Но дело было не в любовнице и не в проигрыше накануне вечером в казино на Монмартре. Быть может, его беспокоит отрыжка после пьяных кутежей в ресторане Лемарделе и боль в печени? «Нельзя есть столько жирных паштетов»,— думал Бернштейн. Когда он одевался, его всегда охватывало философское настроение.

Что такое жизнь для немца, рожденного в Гамбурге, лучшем из городов, скитавшегося по Австрии и заброшенного судьбой в Париж? Жизнь — это сложное предприятие, которое может в любой момент обанкротиться. Главное, как во всяком торговом деле, уметь подавать себя в наивыгоднейшем виде. Это тоже реклама. Она во всем движет выгоду и успех.

Но вдруг Бернштейн нахмурился. Неужели одной рекламы мало? Что еще такое придумать? Трудно жить в XIX веке. На пути дельца столько волчьих ям, что, глядишь, и провалишься.
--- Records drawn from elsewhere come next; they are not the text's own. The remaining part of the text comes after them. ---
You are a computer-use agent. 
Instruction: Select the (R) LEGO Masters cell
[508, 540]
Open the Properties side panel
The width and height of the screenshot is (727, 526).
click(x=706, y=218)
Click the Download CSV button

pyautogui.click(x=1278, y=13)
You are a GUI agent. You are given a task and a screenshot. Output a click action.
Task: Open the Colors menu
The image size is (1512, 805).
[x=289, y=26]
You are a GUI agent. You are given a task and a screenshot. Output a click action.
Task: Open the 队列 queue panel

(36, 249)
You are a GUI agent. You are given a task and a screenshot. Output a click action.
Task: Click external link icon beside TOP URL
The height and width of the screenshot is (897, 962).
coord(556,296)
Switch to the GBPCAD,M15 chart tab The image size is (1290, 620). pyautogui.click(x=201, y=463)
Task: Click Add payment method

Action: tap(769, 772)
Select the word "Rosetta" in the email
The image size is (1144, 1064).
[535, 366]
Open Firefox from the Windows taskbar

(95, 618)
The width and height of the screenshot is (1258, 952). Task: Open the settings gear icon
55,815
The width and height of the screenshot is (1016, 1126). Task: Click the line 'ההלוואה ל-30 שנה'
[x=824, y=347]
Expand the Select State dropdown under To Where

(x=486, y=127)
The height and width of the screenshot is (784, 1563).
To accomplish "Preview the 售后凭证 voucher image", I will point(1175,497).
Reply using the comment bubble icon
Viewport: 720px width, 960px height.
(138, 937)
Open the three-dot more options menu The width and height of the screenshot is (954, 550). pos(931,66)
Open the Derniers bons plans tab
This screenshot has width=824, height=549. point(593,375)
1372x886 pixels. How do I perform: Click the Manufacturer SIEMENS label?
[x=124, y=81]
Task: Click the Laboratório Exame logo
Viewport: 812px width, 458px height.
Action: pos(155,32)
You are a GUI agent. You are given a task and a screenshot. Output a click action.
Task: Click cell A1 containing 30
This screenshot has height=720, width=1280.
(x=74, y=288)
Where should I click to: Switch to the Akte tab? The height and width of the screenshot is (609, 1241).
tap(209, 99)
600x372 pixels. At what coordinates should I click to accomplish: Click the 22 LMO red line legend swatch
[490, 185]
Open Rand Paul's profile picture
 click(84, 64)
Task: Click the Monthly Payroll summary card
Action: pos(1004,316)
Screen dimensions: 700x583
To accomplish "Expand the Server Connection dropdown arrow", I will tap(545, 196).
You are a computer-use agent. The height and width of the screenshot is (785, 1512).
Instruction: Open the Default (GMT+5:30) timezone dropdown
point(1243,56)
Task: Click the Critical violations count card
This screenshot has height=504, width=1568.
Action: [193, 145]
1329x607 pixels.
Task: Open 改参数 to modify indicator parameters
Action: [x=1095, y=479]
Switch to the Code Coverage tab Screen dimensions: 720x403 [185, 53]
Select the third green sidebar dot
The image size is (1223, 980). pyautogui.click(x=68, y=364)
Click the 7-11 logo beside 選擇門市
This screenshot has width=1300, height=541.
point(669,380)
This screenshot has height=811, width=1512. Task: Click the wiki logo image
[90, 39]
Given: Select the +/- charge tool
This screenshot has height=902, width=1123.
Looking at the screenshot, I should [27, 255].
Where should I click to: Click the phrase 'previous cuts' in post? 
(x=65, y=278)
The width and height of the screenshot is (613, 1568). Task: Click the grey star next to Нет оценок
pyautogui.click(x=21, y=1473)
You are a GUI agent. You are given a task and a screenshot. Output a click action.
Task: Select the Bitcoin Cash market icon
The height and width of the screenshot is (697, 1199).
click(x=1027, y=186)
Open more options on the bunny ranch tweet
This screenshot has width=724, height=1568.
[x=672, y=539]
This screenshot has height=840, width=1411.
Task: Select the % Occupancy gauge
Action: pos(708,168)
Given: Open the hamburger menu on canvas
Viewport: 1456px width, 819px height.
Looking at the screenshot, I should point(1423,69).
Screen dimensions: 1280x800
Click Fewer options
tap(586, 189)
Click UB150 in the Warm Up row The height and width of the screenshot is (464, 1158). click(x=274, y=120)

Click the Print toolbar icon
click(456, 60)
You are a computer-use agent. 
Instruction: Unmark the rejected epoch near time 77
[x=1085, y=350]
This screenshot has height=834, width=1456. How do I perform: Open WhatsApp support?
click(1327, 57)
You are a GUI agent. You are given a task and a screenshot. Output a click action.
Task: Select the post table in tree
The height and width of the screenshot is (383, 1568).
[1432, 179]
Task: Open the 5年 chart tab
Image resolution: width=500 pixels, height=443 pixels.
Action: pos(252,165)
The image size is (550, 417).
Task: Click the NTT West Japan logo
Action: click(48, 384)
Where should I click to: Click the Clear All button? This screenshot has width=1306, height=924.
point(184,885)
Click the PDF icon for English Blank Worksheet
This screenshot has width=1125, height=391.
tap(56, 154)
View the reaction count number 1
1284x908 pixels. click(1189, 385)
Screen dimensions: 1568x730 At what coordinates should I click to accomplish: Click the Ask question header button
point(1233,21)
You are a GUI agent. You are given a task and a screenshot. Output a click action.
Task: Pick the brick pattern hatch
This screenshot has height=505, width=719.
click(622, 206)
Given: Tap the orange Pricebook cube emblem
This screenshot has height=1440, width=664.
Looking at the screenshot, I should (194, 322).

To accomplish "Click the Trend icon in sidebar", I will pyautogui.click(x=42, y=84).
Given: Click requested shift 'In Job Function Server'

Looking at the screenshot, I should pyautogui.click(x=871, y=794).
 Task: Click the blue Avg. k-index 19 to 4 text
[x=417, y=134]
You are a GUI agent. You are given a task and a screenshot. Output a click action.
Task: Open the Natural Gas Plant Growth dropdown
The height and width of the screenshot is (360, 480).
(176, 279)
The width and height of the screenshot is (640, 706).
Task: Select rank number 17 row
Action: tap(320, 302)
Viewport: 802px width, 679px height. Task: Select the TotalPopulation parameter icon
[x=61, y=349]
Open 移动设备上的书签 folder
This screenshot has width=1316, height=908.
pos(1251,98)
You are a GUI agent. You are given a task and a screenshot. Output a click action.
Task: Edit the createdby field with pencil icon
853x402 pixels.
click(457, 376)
Реклама была до сих пор единственным могущественным божеством, которому верил Генрих. Он говорил каждому деловому, а это, по его мнению, означало — богатому человеку, которого встречал в кафе, в конторе, в театре:

— Вы сомневаетесь в силе газетной рекламы? Ручаюсь, что с ее помощью я могу сделать знаменитым скрипача, выгнанного из консерватории за бездарность, безголосую певицу, любого поэта, которого никто не читает. Мне все равно, француз это или немец. Если бы господин Анри Бейль обратился ко мне в свое время, его скучнейшие книги покупали бы нарасхват. Я знаю душу человека. На чем основана власть королей, князей, Гизо и Меттерниха? На рекламе! Это рычаг, который управляет в наше время всей торговлей и искусством, всяким продвижением. Без рекламы нет признания.

Генрих Бернштейн любил повторять вычитанные где-то слова римского цезаря Веспасиана, обложившего налогами общественные уборные и свалки, что «деньги не пахнут». Он добывал их, не гнушаясь никакими махинациями.

Политикой он интересовался, поскольку можно было извлечь прибыль. Все зависело от нюха и ориентировки. Политика — та же игра, азарт. Бернштейн никогда не пропускал бегов и то выигрывал, то проигрывал на тотализаторе.

Вцепившись однажды в вышитый золотом жилет короля лионских мануфактур Броше, Генрих решил убедить его дать денег на издание газеты.

— Я узнал, что дамы во всем миро охладели к лионскому бархату! Безумные! Им надоели также кружевные мантильи. Дайте мне денег, и я верну вам их всех, где бы они ни находились — в ледяном Санкт-Петербурге или знойном Мадриде. Реклама — это величайшее внушение, гипноз более могущественный, чем у индийских йогов. Она создает моду и правит миром. Я в своих статьях уговорю самую уродливую из женщин, что лионские ткани превратят ее в фею, что шелка, шурша, тревожат мужской слух и воображение.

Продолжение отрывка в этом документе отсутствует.